*Data supplied*
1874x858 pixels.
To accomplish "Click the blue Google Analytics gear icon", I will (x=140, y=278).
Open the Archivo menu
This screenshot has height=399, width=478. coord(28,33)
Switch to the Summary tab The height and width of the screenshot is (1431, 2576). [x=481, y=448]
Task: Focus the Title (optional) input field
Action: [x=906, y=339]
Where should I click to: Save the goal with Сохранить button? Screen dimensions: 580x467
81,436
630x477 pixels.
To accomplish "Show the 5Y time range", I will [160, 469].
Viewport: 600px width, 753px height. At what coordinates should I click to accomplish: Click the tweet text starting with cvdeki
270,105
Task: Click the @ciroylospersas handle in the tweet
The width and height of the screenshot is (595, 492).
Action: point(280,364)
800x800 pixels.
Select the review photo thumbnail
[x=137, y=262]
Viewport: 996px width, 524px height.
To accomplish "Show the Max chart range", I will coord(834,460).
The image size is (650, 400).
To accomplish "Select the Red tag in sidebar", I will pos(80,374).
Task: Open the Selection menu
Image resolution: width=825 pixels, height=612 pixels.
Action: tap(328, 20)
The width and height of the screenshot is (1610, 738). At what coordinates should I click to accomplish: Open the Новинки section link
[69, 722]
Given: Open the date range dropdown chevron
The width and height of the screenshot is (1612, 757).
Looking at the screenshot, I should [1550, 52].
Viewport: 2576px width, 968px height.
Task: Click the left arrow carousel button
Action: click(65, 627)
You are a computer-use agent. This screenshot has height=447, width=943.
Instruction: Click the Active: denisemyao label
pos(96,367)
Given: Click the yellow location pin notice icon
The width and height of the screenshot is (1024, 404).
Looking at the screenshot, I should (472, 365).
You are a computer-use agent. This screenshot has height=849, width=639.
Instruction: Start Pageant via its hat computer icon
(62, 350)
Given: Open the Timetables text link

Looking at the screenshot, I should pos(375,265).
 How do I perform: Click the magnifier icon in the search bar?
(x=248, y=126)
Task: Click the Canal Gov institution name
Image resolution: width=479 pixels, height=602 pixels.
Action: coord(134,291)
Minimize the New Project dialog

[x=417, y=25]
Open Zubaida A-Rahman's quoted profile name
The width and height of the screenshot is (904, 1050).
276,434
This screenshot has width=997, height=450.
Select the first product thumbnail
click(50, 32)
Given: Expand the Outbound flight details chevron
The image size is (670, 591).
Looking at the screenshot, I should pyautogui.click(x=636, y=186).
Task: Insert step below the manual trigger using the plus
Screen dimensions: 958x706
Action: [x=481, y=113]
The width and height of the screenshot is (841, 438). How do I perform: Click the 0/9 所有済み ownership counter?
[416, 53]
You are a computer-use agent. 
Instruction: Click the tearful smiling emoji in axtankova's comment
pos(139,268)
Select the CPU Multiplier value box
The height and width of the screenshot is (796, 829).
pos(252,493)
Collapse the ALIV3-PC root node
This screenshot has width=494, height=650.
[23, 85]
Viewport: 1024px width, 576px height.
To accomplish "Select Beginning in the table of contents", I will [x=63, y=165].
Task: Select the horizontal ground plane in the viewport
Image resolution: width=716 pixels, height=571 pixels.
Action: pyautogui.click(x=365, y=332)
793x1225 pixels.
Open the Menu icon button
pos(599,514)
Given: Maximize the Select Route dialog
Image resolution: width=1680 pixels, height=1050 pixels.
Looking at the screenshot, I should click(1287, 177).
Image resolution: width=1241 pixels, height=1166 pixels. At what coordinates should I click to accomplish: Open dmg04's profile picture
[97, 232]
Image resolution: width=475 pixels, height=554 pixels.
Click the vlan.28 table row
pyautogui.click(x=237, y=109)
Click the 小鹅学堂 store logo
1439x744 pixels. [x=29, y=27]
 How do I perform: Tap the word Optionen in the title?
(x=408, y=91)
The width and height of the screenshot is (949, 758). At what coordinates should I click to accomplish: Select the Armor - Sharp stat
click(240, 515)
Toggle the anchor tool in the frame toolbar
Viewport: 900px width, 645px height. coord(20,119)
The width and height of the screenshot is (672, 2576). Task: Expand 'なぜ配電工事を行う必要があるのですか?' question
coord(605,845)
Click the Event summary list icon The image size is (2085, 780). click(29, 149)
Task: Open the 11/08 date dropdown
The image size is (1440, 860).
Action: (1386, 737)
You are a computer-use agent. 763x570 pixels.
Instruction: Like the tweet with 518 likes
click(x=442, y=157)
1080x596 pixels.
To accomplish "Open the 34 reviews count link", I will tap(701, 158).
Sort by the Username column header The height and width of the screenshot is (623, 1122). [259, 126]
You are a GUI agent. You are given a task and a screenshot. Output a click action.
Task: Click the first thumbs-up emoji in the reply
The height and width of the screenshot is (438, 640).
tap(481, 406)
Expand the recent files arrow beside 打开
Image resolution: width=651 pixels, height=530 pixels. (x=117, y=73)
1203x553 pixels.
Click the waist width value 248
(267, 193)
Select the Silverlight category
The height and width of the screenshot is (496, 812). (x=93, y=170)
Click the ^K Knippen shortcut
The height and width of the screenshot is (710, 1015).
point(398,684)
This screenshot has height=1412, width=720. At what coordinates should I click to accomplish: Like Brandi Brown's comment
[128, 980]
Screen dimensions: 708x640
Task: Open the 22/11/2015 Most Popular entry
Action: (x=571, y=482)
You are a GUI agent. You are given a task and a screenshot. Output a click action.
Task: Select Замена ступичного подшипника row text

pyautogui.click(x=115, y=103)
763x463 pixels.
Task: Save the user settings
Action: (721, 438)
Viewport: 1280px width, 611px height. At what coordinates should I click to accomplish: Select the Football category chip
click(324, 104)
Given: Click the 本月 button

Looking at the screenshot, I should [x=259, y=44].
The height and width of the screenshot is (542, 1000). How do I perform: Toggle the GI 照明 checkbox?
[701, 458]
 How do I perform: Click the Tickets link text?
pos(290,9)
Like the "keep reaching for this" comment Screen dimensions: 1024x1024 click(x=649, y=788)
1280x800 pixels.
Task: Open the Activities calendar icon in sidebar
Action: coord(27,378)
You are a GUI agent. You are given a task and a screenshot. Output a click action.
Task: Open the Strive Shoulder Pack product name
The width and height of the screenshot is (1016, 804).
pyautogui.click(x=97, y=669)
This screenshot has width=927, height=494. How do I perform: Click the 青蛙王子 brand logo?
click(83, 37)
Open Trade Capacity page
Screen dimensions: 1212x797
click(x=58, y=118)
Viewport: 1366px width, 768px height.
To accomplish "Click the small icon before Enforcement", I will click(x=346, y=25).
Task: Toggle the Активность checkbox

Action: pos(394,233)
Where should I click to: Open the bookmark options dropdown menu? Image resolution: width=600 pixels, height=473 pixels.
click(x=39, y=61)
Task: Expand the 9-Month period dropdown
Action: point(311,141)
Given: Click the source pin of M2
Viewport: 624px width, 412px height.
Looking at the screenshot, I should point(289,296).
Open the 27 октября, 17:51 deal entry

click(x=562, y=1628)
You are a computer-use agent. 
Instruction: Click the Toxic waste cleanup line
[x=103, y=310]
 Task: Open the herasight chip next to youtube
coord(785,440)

*What is needed*
Go through the listing above and restate it word for word.

*Written answer*
1874x858 pixels.
To accomplish "Click the blue Google Analytics gear icon", I will (x=140, y=278).
Open the Archivo menu
This screenshot has height=399, width=478. coord(28,33)
Switch to the Summary tab The height and width of the screenshot is (1431, 2576). [x=481, y=448]
Task: Focus the Title (optional) input field
Action: [x=906, y=339]
Where should I click to: Save the goal with Сохранить button? Screen dimensions: 580x467
81,436
630x477 pixels.
To accomplish "Show the 5Y time range", I will [160, 469].
Viewport: 600px width, 753px height. At what coordinates should I click to accomplish: Click the tweet text starting with cvdeki
270,105
Task: Click the @ciroylospersas handle in the tweet
The width and height of the screenshot is (595, 492).
Action: point(280,364)
800x800 pixels.
Select the review photo thumbnail
[x=137, y=262]
Viewport: 996px width, 524px height.
To accomplish "Show the Max chart range", I will coord(834,460).
The image size is (650, 400).
To accomplish "Select the Red tag in sidebar", I will pos(80,374).
Task: Open the Selection menu
Image resolution: width=825 pixels, height=612 pixels.
Action: tap(328, 20)
The width and height of the screenshot is (1610, 738). At what coordinates should I click to accomplish: Open the Новинки section link
[69, 722]
Given: Open the date range dropdown chevron
The width and height of the screenshot is (1612, 757).
Looking at the screenshot, I should [1550, 52].
Viewport: 2576px width, 968px height.
Task: Click the left arrow carousel button
Action: click(65, 627)
You are a computer-use agent. This screenshot has height=447, width=943.
Instruction: Click the Active: denisemyao label
pos(96,367)
Given: Click the yellow location pin notice icon
The width and height of the screenshot is (1024, 404).
Looking at the screenshot, I should (472, 365).
You are a computer-use agent. This screenshot has height=849, width=639.
Instruction: Start Pageant via its hat computer icon
(62, 350)
Given: Open the Timetables text link

Looking at the screenshot, I should pos(375,265).
 How do I perform: Click the magnifier icon in the search bar?
(x=248, y=126)
Task: Click the Canal Gov institution name
Image resolution: width=479 pixels, height=602 pixels.
Action: coord(134,291)
Minimize the New Project dialog

[x=417, y=25]
Open Zubaida A-Rahman's quoted profile name
The width and height of the screenshot is (904, 1050).
276,434
This screenshot has width=997, height=450.
Select the first product thumbnail
click(50, 32)
Given: Expand the Outbound flight details chevron
The image size is (670, 591).
Looking at the screenshot, I should pyautogui.click(x=636, y=186).
Task: Insert step below the manual trigger using the plus
Screen dimensions: 958x706
Action: [x=481, y=113]
The width and height of the screenshot is (841, 438). How do I perform: Click the 0/9 所有済み ownership counter?
[416, 53]
You are a computer-use agent. 
Instruction: Click the tearful smiling emoji in axtankova's comment
pos(139,268)
Select the CPU Multiplier value box
The height and width of the screenshot is (796, 829).
pos(252,493)
Collapse the ALIV3-PC root node
This screenshot has width=494, height=650.
[23, 85]
Viewport: 1024px width, 576px height.
To accomplish "Select Beginning in the table of contents", I will [x=63, y=165].
Task: Select the horizontal ground plane in the viewport
Image resolution: width=716 pixels, height=571 pixels.
Action: pyautogui.click(x=365, y=332)
793x1225 pixels.
Open the Menu icon button
pos(599,514)
Given: Maximize the Select Route dialog
Image resolution: width=1680 pixels, height=1050 pixels.
Looking at the screenshot, I should click(1287, 177).
Image resolution: width=1241 pixels, height=1166 pixels. At what coordinates should I click to accomplish: Open dmg04's profile picture
[97, 232]
Image resolution: width=475 pixels, height=554 pixels.
Click the vlan.28 table row
pyautogui.click(x=237, y=109)
Click the 小鹅学堂 store logo
1439x744 pixels. [x=29, y=27]
 How do I perform: Tap the word Optionen in the title?
(x=408, y=91)
The width and height of the screenshot is (949, 758). At what coordinates should I click to accomplish: Select the Armor - Sharp stat
click(240, 515)
Toggle the anchor tool in the frame toolbar
Viewport: 900px width, 645px height. coord(20,119)
The width and height of the screenshot is (672, 2576). Task: Expand 'なぜ配電工事を行う必要があるのですか?' question
coord(605,845)
Click the Event summary list icon The image size is (2085, 780). click(29, 149)
Task: Open the 11/08 date dropdown
The image size is (1440, 860).
Action: (1386, 737)
You are a computer-use agent. 763x570 pixels.
Instruction: Like the tweet with 518 likes
click(x=442, y=157)
1080x596 pixels.
To accomplish "Open the 34 reviews count link", I will tap(701, 158).
Sort by the Username column header The height and width of the screenshot is (623, 1122). [259, 126]
You are a GUI agent. You are given a task and a screenshot. Output a click action.
Task: Click the first thumbs-up emoji in the reply
The height and width of the screenshot is (438, 640).
tap(481, 406)
Expand the recent files arrow beside 打开
Image resolution: width=651 pixels, height=530 pixels. (x=117, y=73)
1203x553 pixels.
Click the waist width value 248
(267, 193)
Select the Silverlight category
The height and width of the screenshot is (496, 812). (x=93, y=170)
Click the ^K Knippen shortcut
The height and width of the screenshot is (710, 1015).
point(398,684)
This screenshot has height=1412, width=720. At what coordinates should I click to accomplish: Like Brandi Brown's comment
[128, 980]
Screen dimensions: 708x640
Task: Open the 22/11/2015 Most Popular entry
Action: (x=571, y=482)
You are a GUI agent. You are given a task and a screenshot. Output a click action.
Task: Select Замена ступичного подшипника row text

pyautogui.click(x=115, y=103)
763x463 pixels.
Task: Save the user settings
Action: (721, 438)
Viewport: 1280px width, 611px height. At what coordinates should I click to accomplish: Select the Football category chip
click(324, 104)
Given: Click the 本月 button

Looking at the screenshot, I should [x=259, y=44].
The height and width of the screenshot is (542, 1000). How do I perform: Toggle the GI 照明 checkbox?
[701, 458]
 How do I perform: Click the Tickets link text?
pos(290,9)
Like the "keep reaching for this" comment Screen dimensions: 1024x1024 click(x=649, y=788)
1280x800 pixels.
Task: Open the Activities calendar icon in sidebar
Action: coord(27,378)
You are a GUI agent. You are given a task and a screenshot. Output a click action.
Task: Open the Strive Shoulder Pack product name
The width and height of the screenshot is (1016, 804).
pyautogui.click(x=97, y=669)
This screenshot has width=927, height=494. How do I perform: Click the 青蛙王子 brand logo?
click(83, 37)
Open Trade Capacity page
Screen dimensions: 1212x797
click(x=58, y=118)
Viewport: 1366px width, 768px height.
To accomplish "Click the small icon before Enforcement", I will click(x=346, y=25).
Task: Toggle the Активность checkbox

Action: pos(394,233)
Where should I click to: Open the bookmark options dropdown menu? Image resolution: width=600 pixels, height=473 pixels.
click(x=39, y=61)
Task: Expand the 9-Month period dropdown
Action: point(311,141)
Given: Click the source pin of M2
Viewport: 624px width, 412px height.
Looking at the screenshot, I should point(289,296).
Open the 27 октября, 17:51 deal entry

click(x=562, y=1628)
You are a computer-use agent. 
Instruction: Click the Toxic waste cleanup line
[x=103, y=310]
 Task: Open the herasight chip next to youtube
coord(785,440)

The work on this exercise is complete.